The Most Beautiful Dead and Repurposed Movie Theaters in the US


With the Tribeca Film Festival right around the corner, we have movies and movie houses on the brain. And with BuzzFeed’s recent compilation of defunct theaters, we thought we’d present a small selection of our own favorite venues, whether dead or repurposed, in a few Flavorpill cities and beyond, where you could have once seen film.

Vogue Theater, Los Angeles, CA

Photo credit: Kara Tillotson

In 1936, the Vogue was opened on Hollywood Boulevard as a one-floor movie house with a seating capacity of 890. Before it was built, there was a four-room school house on the site that burned down in 1901, killing 25 students and a teacher, Miss Elizabeth. In 1997, the Vogue was rented by the International Society for Paranormal Research (ISPR) as a site for research and psychic performances. Vogue’s most famous ghost is “Fritz,” the projectionist who died of a heart attack in the projection room in the 1980s.

Loews Kings Theater, Brooklyn, NY

Photo credit: Matt Lambros

One of five “wonder theaters” built by Loews, the Kings (68,000-square-foot), opened in 1929, with a screening of Evangeline and a special appearance by its star, Dolores del Rio. It showcased vaudeville acts and a pipe organ before showing movies exclusively. The theater is being renovated and will, after the renovations, be the biggest indoor theater in Brooklyn, presenting a planned 250 concerts, theatrical performances, and community events each year.

Permanent Cameo, Los Angeles, CA

Photo credit: IaasB

The oldest surviving movie theater on Broadway, Cameo Theatre opened in 1910 as Clune’s Broadway Theatre, one of the first purpose-built “picture playhouses.” It was the longest continually operating movie theater in California, and possibly the US. In December 1991, Cameo closed down.

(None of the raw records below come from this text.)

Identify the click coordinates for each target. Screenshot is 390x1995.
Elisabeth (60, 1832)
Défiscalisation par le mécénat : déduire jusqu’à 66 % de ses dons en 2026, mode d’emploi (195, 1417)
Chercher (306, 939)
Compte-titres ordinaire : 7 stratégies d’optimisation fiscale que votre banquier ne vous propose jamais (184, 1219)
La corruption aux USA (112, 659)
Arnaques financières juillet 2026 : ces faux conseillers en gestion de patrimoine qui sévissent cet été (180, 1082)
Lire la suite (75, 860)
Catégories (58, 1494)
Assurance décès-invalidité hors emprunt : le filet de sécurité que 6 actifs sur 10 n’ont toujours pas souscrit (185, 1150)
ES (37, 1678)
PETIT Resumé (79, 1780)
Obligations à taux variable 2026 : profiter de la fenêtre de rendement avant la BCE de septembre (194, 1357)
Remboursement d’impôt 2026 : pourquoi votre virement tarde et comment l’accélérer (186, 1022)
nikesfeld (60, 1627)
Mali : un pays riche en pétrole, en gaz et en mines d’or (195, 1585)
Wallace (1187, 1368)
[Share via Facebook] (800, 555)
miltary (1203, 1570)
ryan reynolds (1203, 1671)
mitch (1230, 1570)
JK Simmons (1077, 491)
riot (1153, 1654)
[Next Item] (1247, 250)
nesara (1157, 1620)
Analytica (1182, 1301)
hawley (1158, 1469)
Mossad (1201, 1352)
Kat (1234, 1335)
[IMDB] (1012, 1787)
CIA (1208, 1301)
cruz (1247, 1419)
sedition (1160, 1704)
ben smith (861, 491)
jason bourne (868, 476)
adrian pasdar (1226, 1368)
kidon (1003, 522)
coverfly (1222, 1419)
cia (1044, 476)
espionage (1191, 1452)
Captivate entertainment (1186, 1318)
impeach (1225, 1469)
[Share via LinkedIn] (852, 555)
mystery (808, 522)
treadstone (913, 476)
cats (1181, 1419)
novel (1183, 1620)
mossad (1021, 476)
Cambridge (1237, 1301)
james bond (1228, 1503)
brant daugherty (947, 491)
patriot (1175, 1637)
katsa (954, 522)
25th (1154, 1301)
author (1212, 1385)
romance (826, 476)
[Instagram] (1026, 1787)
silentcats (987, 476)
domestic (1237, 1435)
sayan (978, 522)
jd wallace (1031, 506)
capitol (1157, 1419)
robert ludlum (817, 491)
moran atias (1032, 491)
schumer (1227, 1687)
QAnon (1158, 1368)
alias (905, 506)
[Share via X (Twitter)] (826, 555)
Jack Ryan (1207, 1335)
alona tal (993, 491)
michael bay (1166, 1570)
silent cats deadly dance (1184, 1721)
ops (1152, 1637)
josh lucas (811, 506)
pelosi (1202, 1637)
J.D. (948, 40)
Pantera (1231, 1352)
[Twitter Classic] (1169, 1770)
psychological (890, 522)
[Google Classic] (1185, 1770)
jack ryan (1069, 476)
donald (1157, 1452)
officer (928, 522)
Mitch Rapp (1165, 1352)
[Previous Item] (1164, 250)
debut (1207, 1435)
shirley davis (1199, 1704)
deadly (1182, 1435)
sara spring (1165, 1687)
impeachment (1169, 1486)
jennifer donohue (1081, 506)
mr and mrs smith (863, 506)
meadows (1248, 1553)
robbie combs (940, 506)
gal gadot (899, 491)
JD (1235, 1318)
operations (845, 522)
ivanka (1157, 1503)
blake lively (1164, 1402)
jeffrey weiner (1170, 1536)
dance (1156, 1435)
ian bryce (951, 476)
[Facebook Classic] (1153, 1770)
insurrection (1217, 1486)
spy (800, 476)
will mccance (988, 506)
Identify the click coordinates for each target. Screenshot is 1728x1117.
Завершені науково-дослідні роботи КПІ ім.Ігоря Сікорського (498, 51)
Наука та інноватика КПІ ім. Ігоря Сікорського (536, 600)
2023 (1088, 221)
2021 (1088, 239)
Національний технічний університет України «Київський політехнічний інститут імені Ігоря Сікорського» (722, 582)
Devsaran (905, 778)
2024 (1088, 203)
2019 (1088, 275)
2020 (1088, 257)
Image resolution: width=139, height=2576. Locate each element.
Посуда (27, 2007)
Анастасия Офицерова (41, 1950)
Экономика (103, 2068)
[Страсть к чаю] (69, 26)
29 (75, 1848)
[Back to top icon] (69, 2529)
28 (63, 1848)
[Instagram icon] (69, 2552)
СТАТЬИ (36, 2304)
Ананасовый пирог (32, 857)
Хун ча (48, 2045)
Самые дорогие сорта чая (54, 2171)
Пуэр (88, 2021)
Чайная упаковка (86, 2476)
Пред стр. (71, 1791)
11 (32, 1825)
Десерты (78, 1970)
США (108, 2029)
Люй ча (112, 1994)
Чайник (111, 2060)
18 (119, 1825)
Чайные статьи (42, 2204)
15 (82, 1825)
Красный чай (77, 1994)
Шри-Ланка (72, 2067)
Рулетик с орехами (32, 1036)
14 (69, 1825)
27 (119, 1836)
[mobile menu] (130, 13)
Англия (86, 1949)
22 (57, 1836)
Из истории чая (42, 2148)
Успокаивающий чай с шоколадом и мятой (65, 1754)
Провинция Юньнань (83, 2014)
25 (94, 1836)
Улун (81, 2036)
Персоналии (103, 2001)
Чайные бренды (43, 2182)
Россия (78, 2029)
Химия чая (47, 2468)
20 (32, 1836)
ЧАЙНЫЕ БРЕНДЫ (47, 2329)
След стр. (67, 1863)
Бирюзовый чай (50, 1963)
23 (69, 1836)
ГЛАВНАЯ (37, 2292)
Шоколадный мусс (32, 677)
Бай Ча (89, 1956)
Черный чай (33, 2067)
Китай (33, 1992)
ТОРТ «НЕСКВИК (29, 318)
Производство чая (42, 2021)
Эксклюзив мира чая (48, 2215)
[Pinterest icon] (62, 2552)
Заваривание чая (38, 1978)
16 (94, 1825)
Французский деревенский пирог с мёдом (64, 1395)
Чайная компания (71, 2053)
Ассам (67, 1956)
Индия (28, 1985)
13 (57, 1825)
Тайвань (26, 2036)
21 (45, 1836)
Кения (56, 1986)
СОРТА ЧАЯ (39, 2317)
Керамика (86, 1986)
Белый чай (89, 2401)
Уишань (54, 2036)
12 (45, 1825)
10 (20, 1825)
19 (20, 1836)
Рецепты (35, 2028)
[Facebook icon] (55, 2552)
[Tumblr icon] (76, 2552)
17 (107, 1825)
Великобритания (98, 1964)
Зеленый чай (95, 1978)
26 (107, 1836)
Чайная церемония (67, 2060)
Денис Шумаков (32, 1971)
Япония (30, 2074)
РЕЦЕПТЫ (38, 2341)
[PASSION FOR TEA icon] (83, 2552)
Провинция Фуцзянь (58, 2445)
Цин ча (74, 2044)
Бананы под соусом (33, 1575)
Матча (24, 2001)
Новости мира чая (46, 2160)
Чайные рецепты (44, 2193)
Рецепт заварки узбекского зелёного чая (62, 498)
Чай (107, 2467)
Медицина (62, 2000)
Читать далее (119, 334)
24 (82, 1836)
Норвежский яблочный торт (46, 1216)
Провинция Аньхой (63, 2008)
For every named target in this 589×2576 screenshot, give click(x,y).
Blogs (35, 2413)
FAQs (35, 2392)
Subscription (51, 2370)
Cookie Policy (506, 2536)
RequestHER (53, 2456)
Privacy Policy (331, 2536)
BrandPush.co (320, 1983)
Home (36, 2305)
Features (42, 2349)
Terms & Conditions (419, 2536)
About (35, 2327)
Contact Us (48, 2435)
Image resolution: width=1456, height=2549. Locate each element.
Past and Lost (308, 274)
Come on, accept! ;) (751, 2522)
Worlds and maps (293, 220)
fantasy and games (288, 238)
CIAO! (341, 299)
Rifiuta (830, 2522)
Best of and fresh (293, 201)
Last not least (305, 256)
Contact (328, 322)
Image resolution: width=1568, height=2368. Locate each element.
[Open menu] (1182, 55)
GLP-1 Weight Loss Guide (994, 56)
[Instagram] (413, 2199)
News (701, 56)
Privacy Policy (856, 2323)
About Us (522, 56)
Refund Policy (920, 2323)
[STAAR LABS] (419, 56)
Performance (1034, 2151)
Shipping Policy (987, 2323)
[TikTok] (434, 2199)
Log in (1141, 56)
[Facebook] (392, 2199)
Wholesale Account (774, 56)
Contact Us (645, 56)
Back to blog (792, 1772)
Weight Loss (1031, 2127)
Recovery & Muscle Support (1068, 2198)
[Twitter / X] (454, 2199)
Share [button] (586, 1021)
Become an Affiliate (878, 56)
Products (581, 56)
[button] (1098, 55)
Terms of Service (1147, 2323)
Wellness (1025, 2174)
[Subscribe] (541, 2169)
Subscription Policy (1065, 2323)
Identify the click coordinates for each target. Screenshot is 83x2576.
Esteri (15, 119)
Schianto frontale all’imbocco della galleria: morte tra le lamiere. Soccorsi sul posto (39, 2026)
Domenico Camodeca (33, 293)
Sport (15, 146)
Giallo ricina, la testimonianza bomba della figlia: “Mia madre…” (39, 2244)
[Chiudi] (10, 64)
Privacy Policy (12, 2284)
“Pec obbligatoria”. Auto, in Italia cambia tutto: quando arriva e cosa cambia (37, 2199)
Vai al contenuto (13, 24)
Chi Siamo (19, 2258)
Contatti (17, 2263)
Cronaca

The Palace Theater, Marfa, TX

Though Marfa has provided the scenic desert backdrop for many notable films, including Giant and No Country for Old Men, the town only has two movie theaters, neither of which is functional. The Palace is one of them. It now serves as a residence.

Duke Theater, Oak Park, MI

Opened in 1941, the Duke Theater was designed by Charles Agree and named after Duke Ellington. It closed in 1947. It has since been a bowling alley, a roller skating rink, and a Heating/Cooling repair shop before that too closed. Charles Agree was one of the Detroit architects of the 1920s and 30s whose commissions often incorporated the work of architectural sculptor Corrado Parducci.

Liberty Theater, Vendalia, IL

Opened around 1910 in Vendalia, the former state capitol of Illinois, this single-screen movie house was first known as the Dixie Theater. It was remodeled in the 1930s in the Art Deco style and renamed the Liberty Theater. Until it was shut down in 2008, it featured first-run films and occasional live acts.

Ramova Theater, Chicago, IL

Charlie Chaplin held the Chicago premiere of The Great Dictator at the Ramova Theater on Chicago’s south side. Completed in 1929, it resembled a Spanish courtyard with a ceiling of glittering stars. During the 1950s, as the Bridgeport neighborhood transformed from an Irish to a Hispanic community, the cinema declined. In the 1980s, the Ramova closed and has been abandoned ever since.

Mexico Theatre, San Jose, CA

Photo credit: Sueism1

Since its 1949 opening, this theater has been called the Mayfair, Esquire, and Mexico, with successive change of hands. Its distinctive exterior with a cylindrical tower in a streamline Moderne style with neon rings and backlit glass block makes it one of our favorite beautiful, bygone theaters.

The Regent Theater, Los Angeles, CA

Photo credit: IaasB

Bucyrus Theater, Bucyrus, Ohio

Uptown Theatre, Chicago, IL

The ornate theater, the second largest in the United States, has been abandoned and boarded up since 1980.

The Patio Theater, Chicago, IL

The Patio Theater opened in 1927 in the Portage Park neighborhood of Chicago. It seats 1,500, and was designed in the “atmospheric” style with twinkling stars and moving clouds on the auditorium ceiling to simulate a night sky.